** Begin RECORD EXCERPTS **

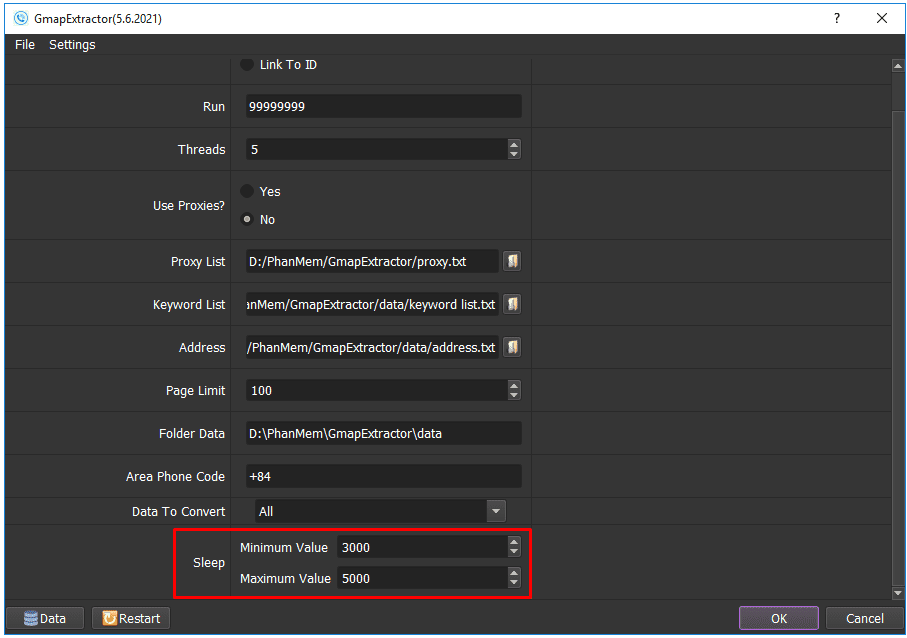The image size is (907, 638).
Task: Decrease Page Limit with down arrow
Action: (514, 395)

** End RECORD EXCERPTS **
** Begin RECORD EXCERPTS **

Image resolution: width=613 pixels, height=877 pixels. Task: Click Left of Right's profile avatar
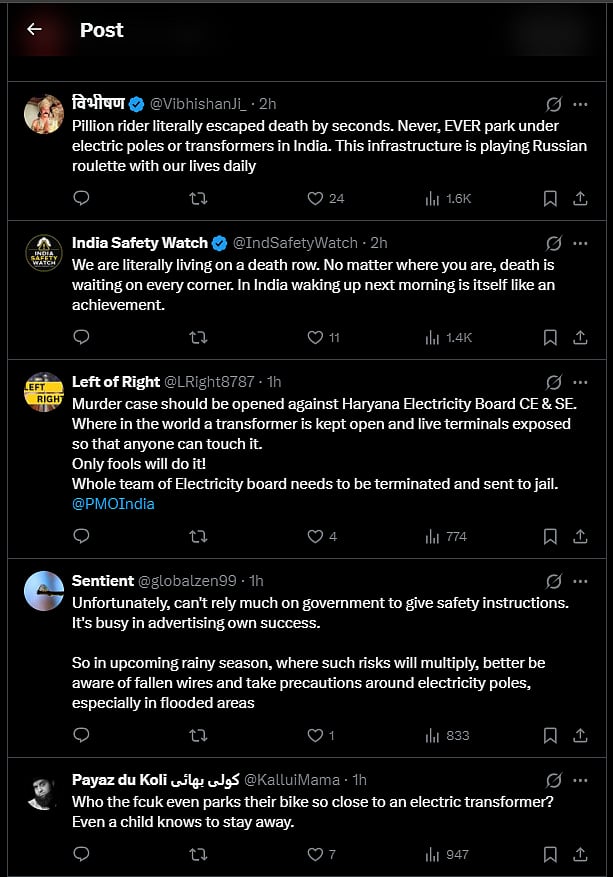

** End RECORD EXCERPTS **
** Begin RECORD EXCERPTS **

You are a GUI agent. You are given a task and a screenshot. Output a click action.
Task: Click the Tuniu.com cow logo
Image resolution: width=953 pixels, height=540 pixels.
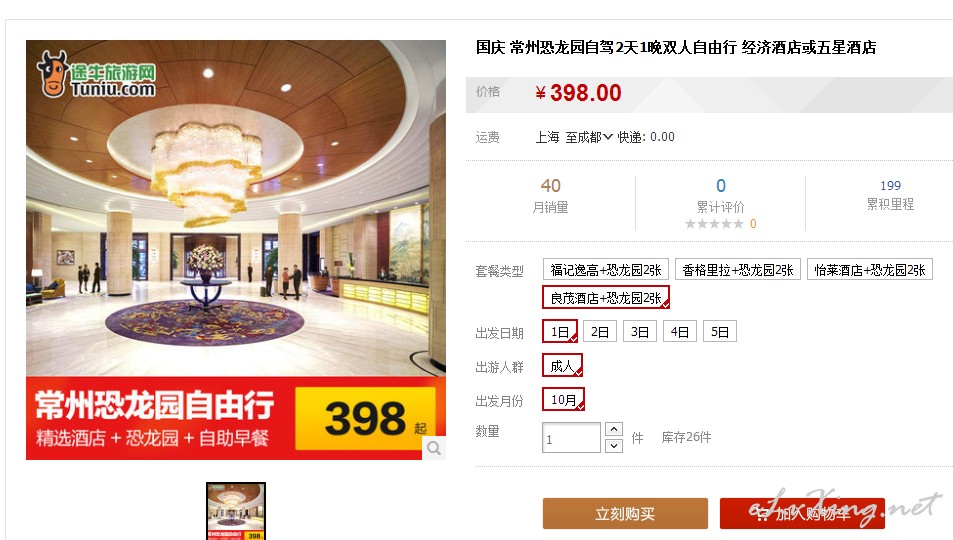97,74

** End RECORD EXCERPTS **

(TASK PROMPT)
Please lay out the lines from the one holding "The image size is (907, 638)." through the one holding "Action: (514, 395)", inclusive, as a Markdown table with the columns Row and Line. Skip any blank lines and leave the pictures out.

(REPLY)
| Row | Line |
|---|---|
| 1 | The image size is (907, 638). |
| 2 | Task: Decrease Page Limit with down arrow |
| 3 | Action: (514, 395) |